(Birth of Pandora – James Barry).
Para empezar fuerte podemos afirmar que Pandora no nace, sino que es creada por Hefesto a partir de arcilla húmeda y bajo mandato de Zeus, ¿por qué? Pues porque el Cronida estaba realmente furioso con los hombres mortales después del robo del fuego que sucedió no una, sino dos veces (ajemPROMETEOajem).
¿Qué nos dice esto? Pues nos dice, por supuesto, como en todas las p**** religiones, o casi todas, que Pandora fue la primera mujer mortal y que su creación es la personificación de un CASTIGO. AHÍ. BOOM! Supongo que, lo que más me sorprende, es la facilidad con la que sueltan estas cosas y se quedan tan frescos. Resumiendo, la cosa quedaría más o menos así:
Mujer = personificación del castigo = omvresTM. Zeus siempre en su línea, incluso la llama creación de un «hermoso mal», es decir, kalon kakon.

(Pandora Before Prometheus and Epimetheus, 1878 – Hermann Julius).
A Hesíodo le encanta hablar de las desgracias que traen las mujeres y el matrimonio a los hombres durante la Teogonía.
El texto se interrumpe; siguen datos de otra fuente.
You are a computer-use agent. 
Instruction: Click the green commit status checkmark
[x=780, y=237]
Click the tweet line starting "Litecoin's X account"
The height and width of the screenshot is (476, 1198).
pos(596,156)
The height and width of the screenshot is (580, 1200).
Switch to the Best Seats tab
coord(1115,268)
Y Zeus se encarga de que los hombres se enfrenten a una vejez terrible si evitaban el matrimonio. Total que el fin, aun con diferentes medios, es el mismo: SUFRE, HUMANIDAD, SUFREEEEEEEEEEE. ¿Lo merecemos? Siempre, pero mejor si no es a través de una mujer.
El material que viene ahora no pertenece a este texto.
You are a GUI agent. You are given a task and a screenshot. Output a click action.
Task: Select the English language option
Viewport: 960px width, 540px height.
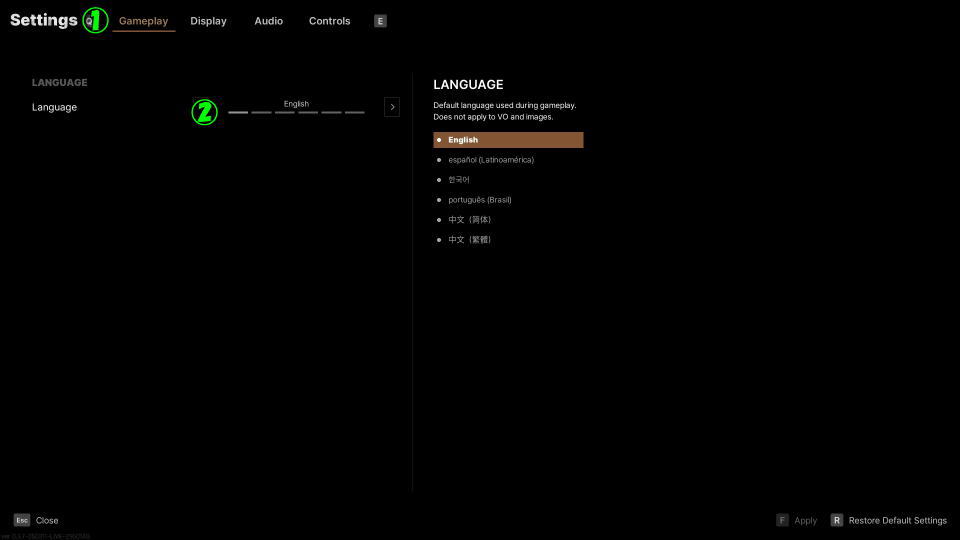click(508, 140)
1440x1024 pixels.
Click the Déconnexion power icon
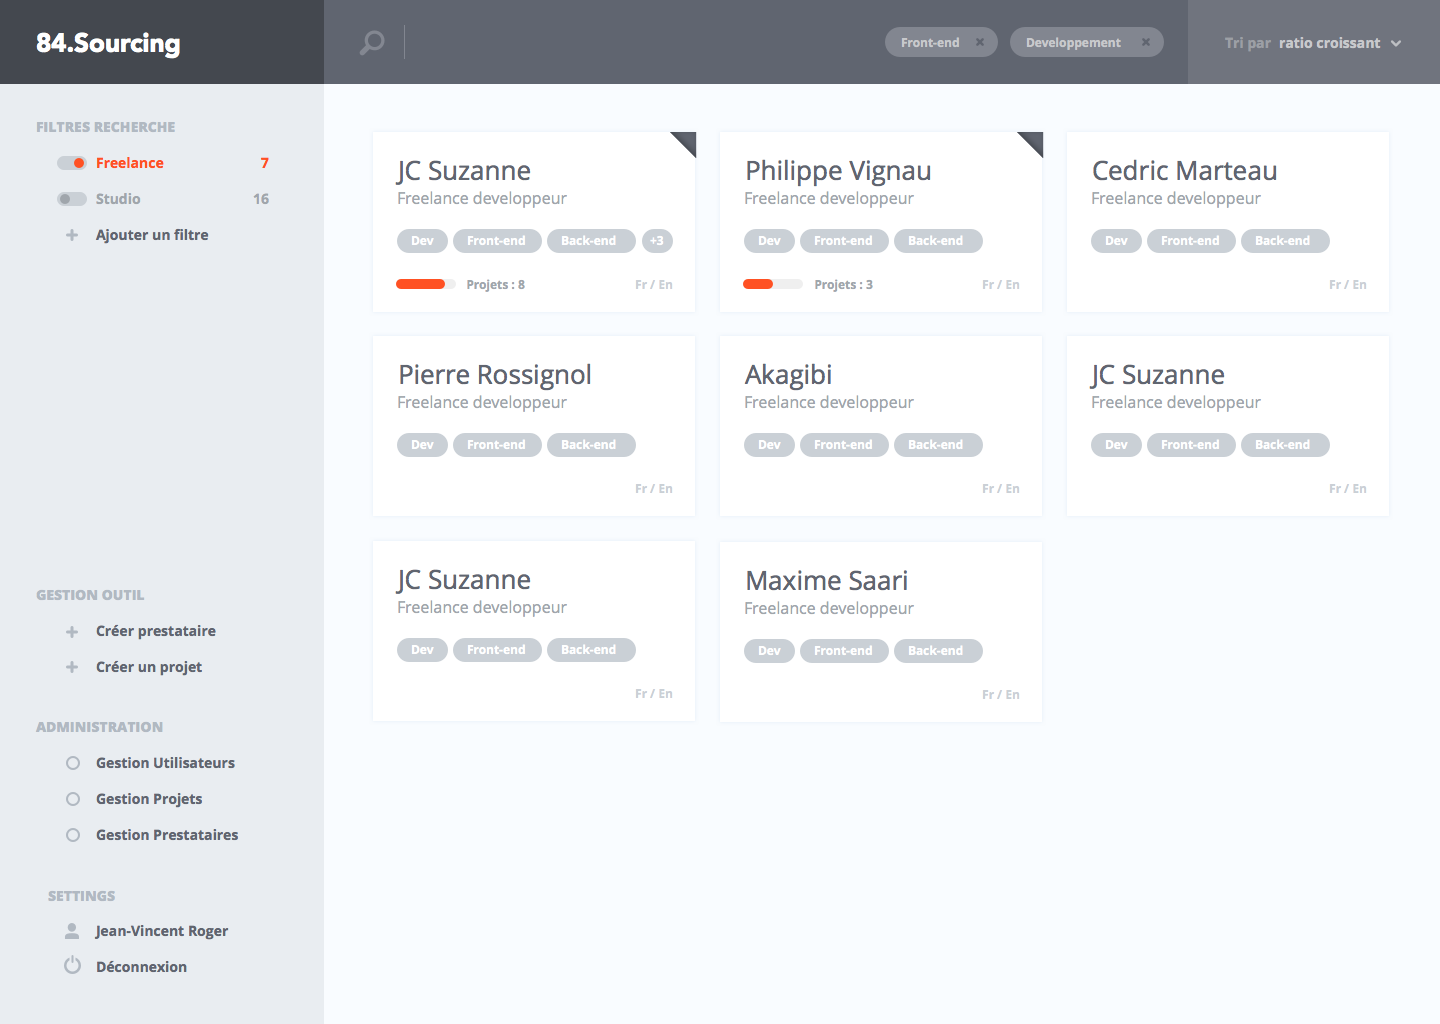tap(72, 966)
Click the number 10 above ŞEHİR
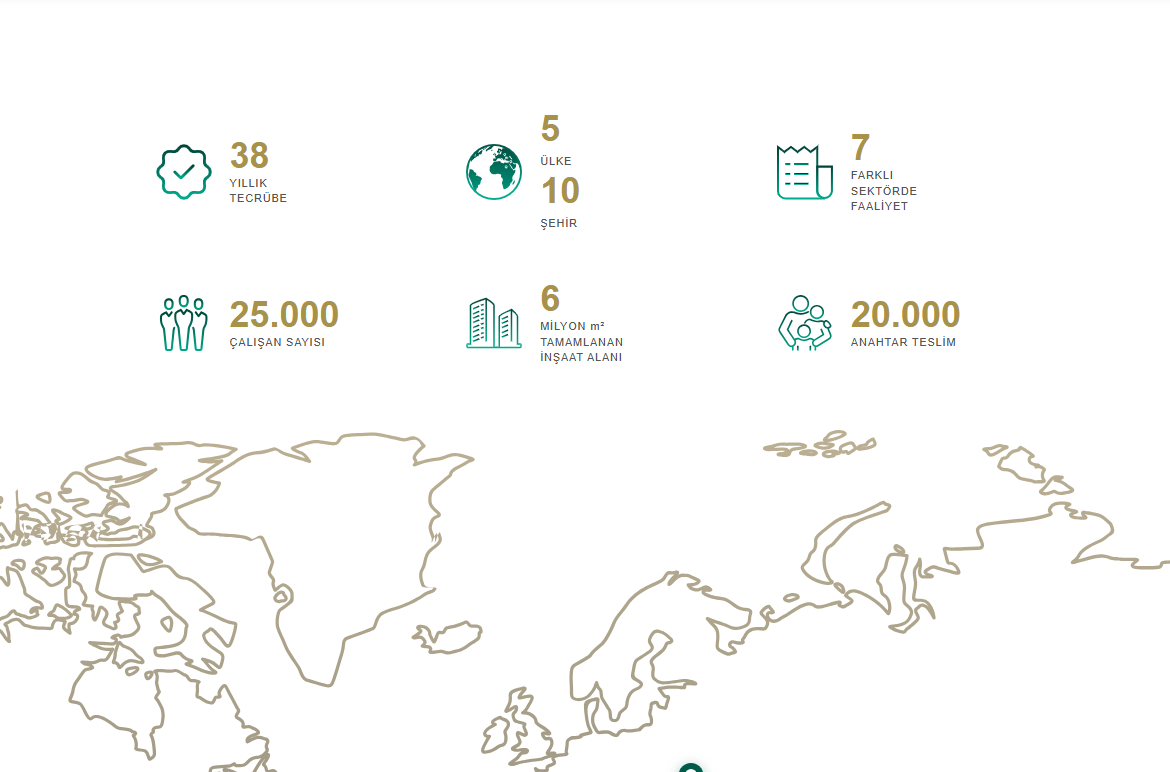Screen dimensions: 1170x772 (x=560, y=191)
(Pandora Crowned by the Seasons – William Etty).
Hay una versión, mi favorita, que cuenta cómo Atenea la viste y la adorna y le enseña a coser y a tejer. Afrodita le concede gracia y seducción. Las Gracias y Pleito la engalanan con joyas. Las Horas la coronan con flores de primavera y Hermes le enseña todas las formas de astucia y de engaño, también le concede el don de la palabra. «¿Por qué es tu favorita, Yanira?» Pues porque aunque Hefesto crea la carcasa, el recipiente, las diosas se encargan de que no esté vacío: sientan las bases de una personalidad arrolladora. Pandora se convierte en lo que hoy conocemos como una femme fatale.
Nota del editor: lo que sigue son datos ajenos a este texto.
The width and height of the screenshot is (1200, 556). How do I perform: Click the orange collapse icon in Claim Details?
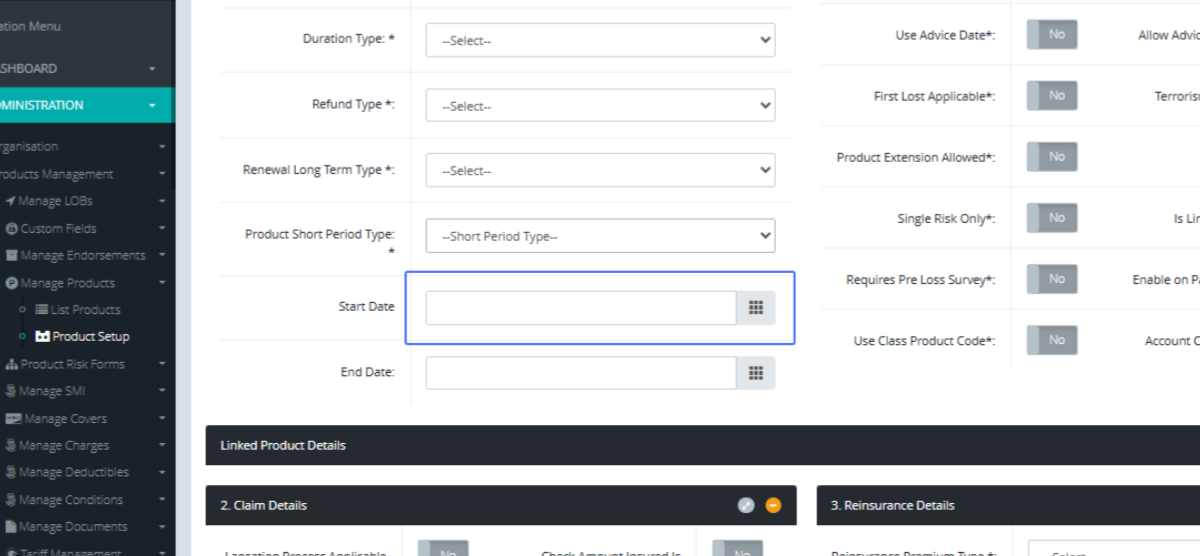(773, 505)
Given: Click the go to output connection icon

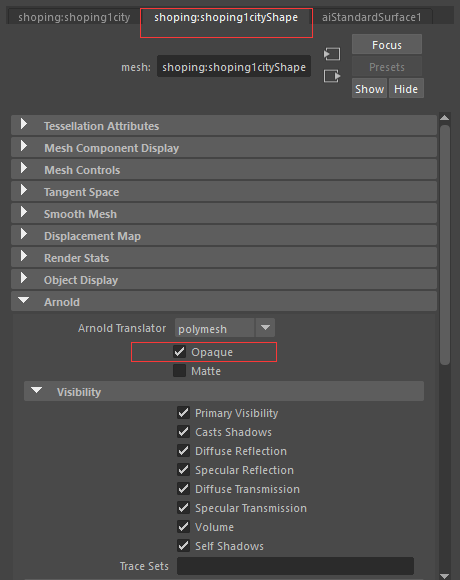Looking at the screenshot, I should (x=332, y=76).
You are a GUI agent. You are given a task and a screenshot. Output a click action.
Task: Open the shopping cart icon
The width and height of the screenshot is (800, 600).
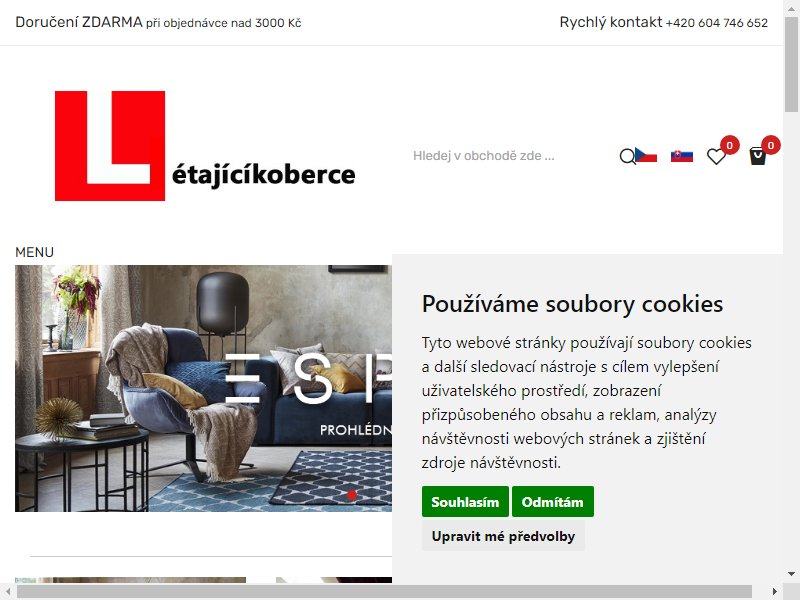[x=758, y=156]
(Eva Prima Pandora, 1550 – Jean Cousin el viejo).
Pues Zeus se la entrega a Epimeteo (el hermano inocentón de Prometeo) y así Pandora es introducida en la humanidad. Le da una hija, llamada Pirra, que es la primera mujer nacida de forma natural y que se casa con su primo Deucalión (el incesto a la orden del día, siempre).
Y llegamos al momento de la FAMOSA CAJA que, de existir, probablemente fuera más una vasija o algo similar. Hesíodo no profundiza en su origen, solo en el hecho de que Pandora la llevaba consigo en su caída al Mundo Medio y que, quizás, tal vez, fuera un regalo de los dioses.

(Pandora – Walter Crane).
Otras versiones cuentan que los dioses le entregan la caja, para que la guarde, con la advertencia de lo que contiene y que es por culpa de la curiosidad innata que posee por ser mujer que la abre. ¿Sabían los dioses que pasaría? Dejo la evidente respuesta en el aire.
Lógicamente la abre, señores, por supuesto que sí. ¿Y qué sale de la caja? Todos los males posibles habidos y por haber. Al parecer, hasta entonces, la humanidad no había conocido ni una sola enfermedad ni una mala cosecha ni nada de nada.
Pero, en el último momento, tiene un súper reflejo y coloca de nuevo la tapa en la jarra/cierra la caja. ¿Y qué se queda dentro? Eso que todo conocemos: Elpis, la Esperanza.

(Hope in the Prison of Despair – Evelyn de Morgan).
Hesíodo dice que la historia es un poco contradictoria porque, si llega a tiempo, ¿cómo puede la Humanidad sentir esperanza?
Yo voto porque se escapó un poquito.
Como mención en obras famosas tenemos, por ejemplo, la Ilíada donde se habla de que Zeus posee dos vasijas: la una tiene bendiciones y la otra maldiciones para dispensar a la humanidad según el peo que tenga atravesado ese día. Básicamente esto fue lo que pasó en Troya.
Esquilo escribe Prometeo encadenado y nos muestra la concepción de la creación de Pandora como castigo para torturar a Prometeo porque, por lo visto, atarlo a una roca y que un águila devore sus entrañas día sí y día también no era suficiente para Zeus.
Si hay algo que tienen en común todos los dioses, da igual la mitología a la que pertenezcan, es su carácter rencoroso y vengativo.

(Pandora, 1876 – John William Waterhouse).